Given these increased rates of complications, our observed increased odds of readmission, reoperation, and mortality are not unexpected. Database evaluation of neuraxial anesthesia in primary THA patients has not demonstrated a mortality benefit [3, 11]. Similar to the discussion of thromboembolic events above, the incidence of mortality with general anesthesia after revision THA in our study is much higher than that reported after primary THA (0.71% versus 0.15% [3], respectively). It seems most likely that any differences between treatments are enhanced in the revision setting with longer, more invasive procedures. It should be noted that although the incidence rates of the outcomes included in this study are low, the adjusted differences between groups was often large, making these differences clinically important.

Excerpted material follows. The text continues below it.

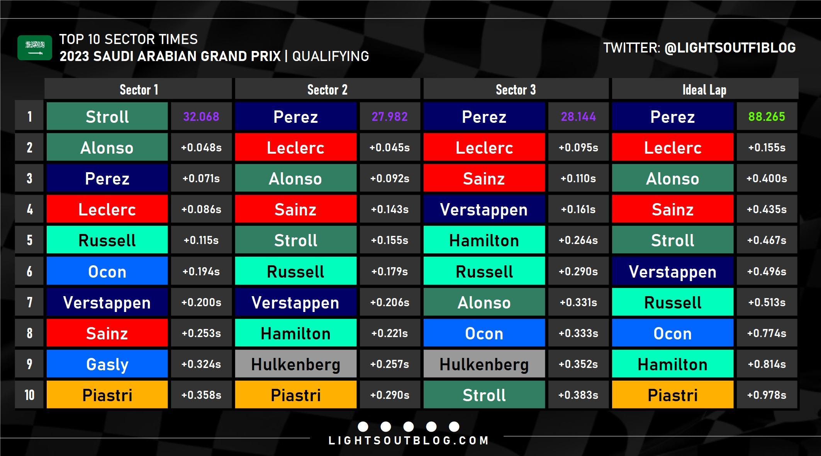The width and height of the screenshot is (821, 456).
Task: Select the first white dot at bottom
Action: [363, 427]
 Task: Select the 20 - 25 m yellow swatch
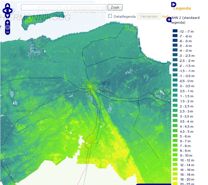175,184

In conclusion, in patients undergoing revision THA, spinal anesthesia is associated with a decreased risk of multiple complications, including thromboembolic events, SSI, postoperative transfusion and mortality. Although the current investigation cannot determine causality, the results suggest that when practical (such as when long surgical times or changes to the surgical plan are not anticipated), spinal anesthesia should be strongly considered for patients undergoing revision THA when it is not otherwise clinically contraindicated.

Acknowledgments

None.

Footnotes

One of the authors (TLB) certifies that he has received payments or benefits in an amount of USD < 10,000 from Zimmer-Biomet (Warsaw, IN, USA); payments or benefits in an amount of < 10,000 from Smith & Nephew (London, UK); payments or benefits in an amount of USD < 10,000 from OrthoSensor (Dania Beach, FL, USA); and payments or benefits in an amount of < 10,000 from TJO Inc (Salt Lake City, UT, USA), all outside the submitted work. One of the authors (GG) certifies that he has received payments or benefits in an amount of USD < 10,000 from Smith & Nephew; payments or benefits in an amount of USD < 10,000 from KCI (San Antonio, TX, USA); and payments or benefits in an amount of USD < 10,000 for TJO Inc, all outside the submitted work.

All ICMJE Conflict of Interest Forms for authors and Clinical Orthopaedics and Related Research® editors and board members are on file with the publication and can be viewed on request.

Clinical Orthopaedics and Related Research® neither advocates nor endorses the use of any treatment, drug, or device. Readers are encouraged to always seek additional information, including FDA approval status, of any drug or device before clinical use.

Each author certifies that his institution waived approval for the human protocol for this investigation and that all investigations were conducted in conformity with ethical principles of research.